1994 UCI Road World Cup

Details
- Dates: 28 March – 21 October
- Location: Europe
- Races: 10

Champions
- Individual champion: Gianluca Bortolami (ITA) (Mapei–CLAS)
- Teams' champion: Mapei–CLAS

= 1994 UCI Road World Cup =

The 1994 UCI Road World Cup was the sixth edition of the UCI Road World Cup.
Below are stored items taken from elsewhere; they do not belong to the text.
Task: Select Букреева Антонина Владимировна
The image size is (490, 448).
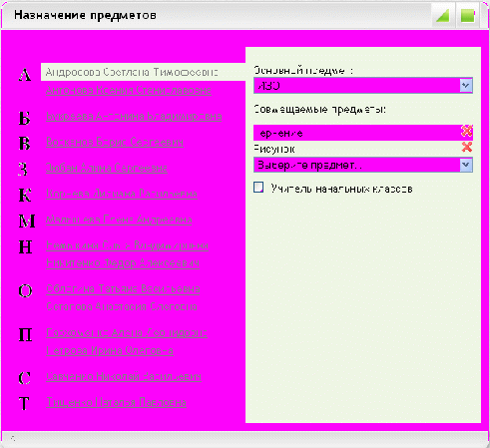Action: (134, 116)
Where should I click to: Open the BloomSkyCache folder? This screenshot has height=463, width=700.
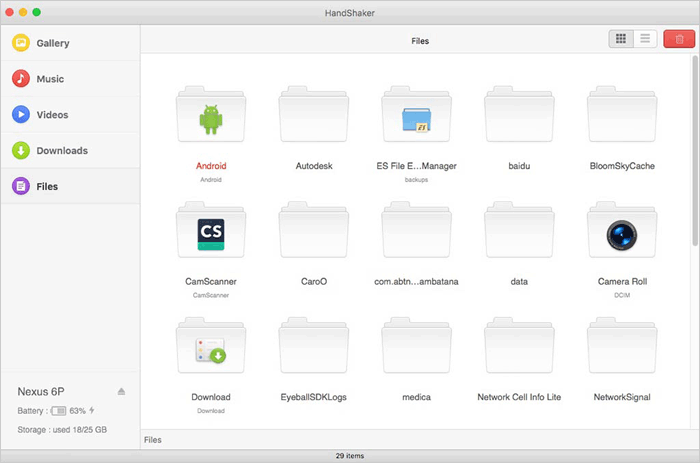tap(622, 118)
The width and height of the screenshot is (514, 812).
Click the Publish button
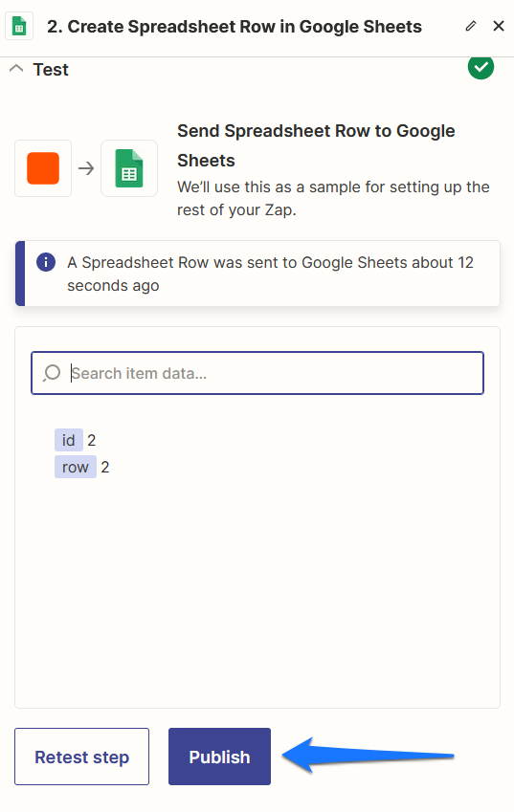pos(220,757)
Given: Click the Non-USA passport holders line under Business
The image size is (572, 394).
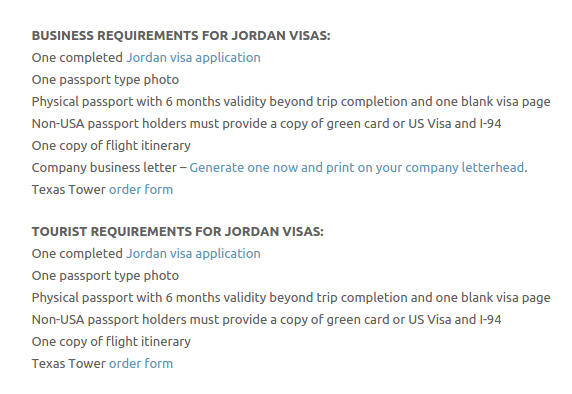Looking at the screenshot, I should coord(267,124).
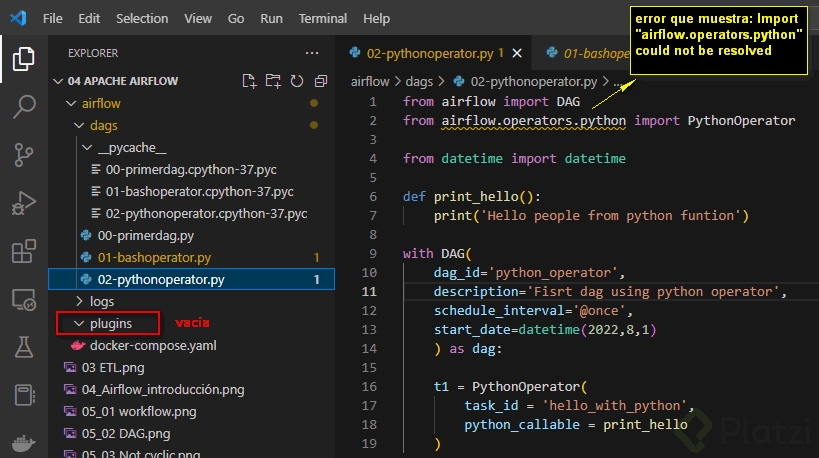Open the Source Control view
Screen dimensions: 819x458
tap(22, 155)
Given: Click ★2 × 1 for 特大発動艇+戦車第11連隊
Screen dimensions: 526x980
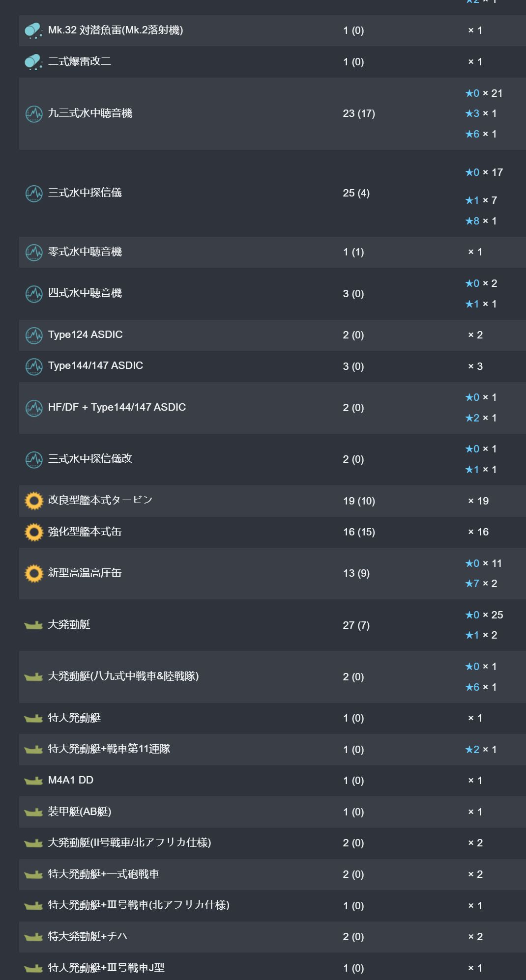Looking at the screenshot, I should pos(481,750).
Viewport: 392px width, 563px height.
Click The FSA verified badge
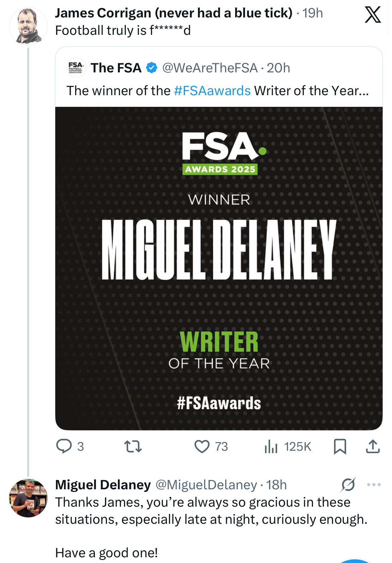(152, 68)
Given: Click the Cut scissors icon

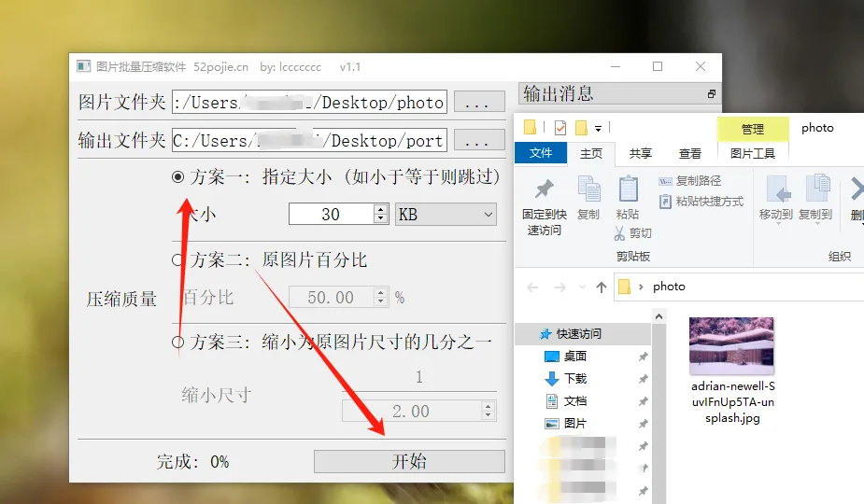Looking at the screenshot, I should [619, 233].
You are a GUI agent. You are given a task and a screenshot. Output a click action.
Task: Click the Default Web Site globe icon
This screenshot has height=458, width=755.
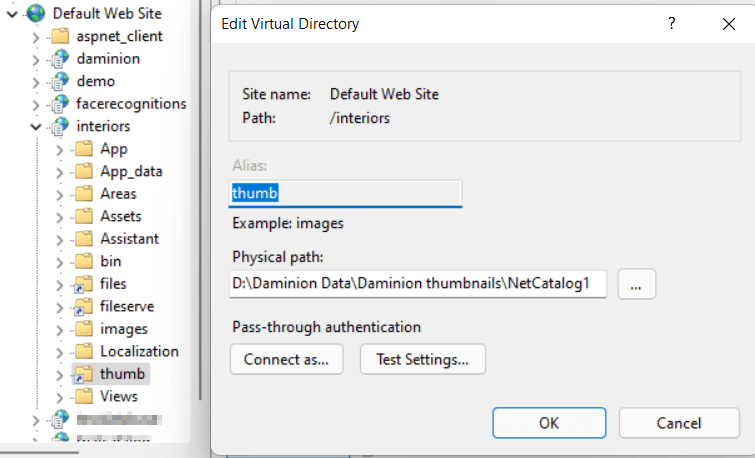[36, 14]
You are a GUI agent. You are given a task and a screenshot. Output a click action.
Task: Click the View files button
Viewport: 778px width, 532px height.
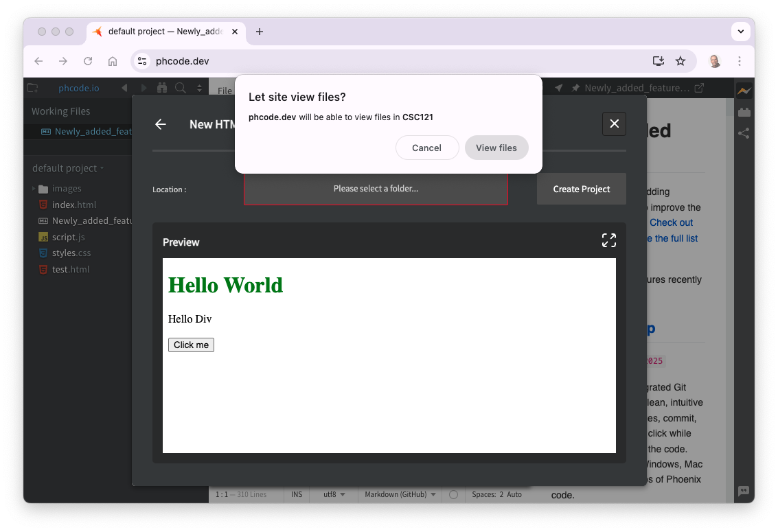point(496,148)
It was won surprisingly by Italian classics specialist Gianluca Bortolami of the team, after a summer exploit ahed of Johan Museeuw and Andrei Tchmil, who lost a big lead built after the spring races.

==Races==

| Date | Race | Country | Winner | Team | World Cup Leader | Leader's Team | Report |
|---|---|---|---|---|---|---|---|
| 19 March | Milan–San Remo | Italy | Giorgio Furlan (ITA) | Gewiss–Ballan | Giorgio Furlan (ITA) | Gewiss–Ballan | Report |
| 3 April | Tour of Flanders | Belgium | Gianni Bugno (ITA) | Team Polti–Vaporetto | Gianni Bugno (ITA) | Team Polti–Vaporetto | Report |
| 10 April | Paris–Roubaix | France | Andrei Tchmil (MDA) | Lotto | Andrei Tchmil (MDA) | Lotto | Report |
| 17 April | Liège–Bastogne–Liège | Belgium | Evgeni Berzin (RUS) | Gewiss–Ballan | Andrei Tchmil (MDA) | Lotto | Report |
| 23 April | Amstel Gold Race | Netherlands | Johan Museeuw (BEL) | GB–MG Maglificio | Andrei Tchmil (MDA) | Lotto | Report |
| 6 August | Clásica de San Sebastián | Spain | Armand de Las Cuevas (FRA) | Castorama | Andrei Tchmil (MDA) | Lotto | Report |
| 14 August | Leeds International Classic | Great Britain | Gianluca Bortolami (ITA) | Mapei–CLAS | Andrei Tchmil (MDA) | Lotto | Report |
| 21 August | Züri-Metzgete | Switzerland | Gianluca Bortolami (ITA) | Mapei–CLAS | Johan Museeuw (BEL) | GB–MG Maglificio | Report |
| 2 October | Paris–Tours | France | Erik Zabel (GER) | Team Telekom | Gianluca Bortolami (ITA) | Mapei–CLAS | Report |
| 8 October | Giro di Lombardia | Italy | Vladislav Bobrik (RUS) | Gewiss–Ballan | Gianluca Bortolami (ITA) | Mapei–CLAS | Report |

== Single races details ==

| worldcupjersey | Denotes the Classification Leader |

In the race results the leader jersey identify the rider who wore the jersey in the race (the leader at the start of the race).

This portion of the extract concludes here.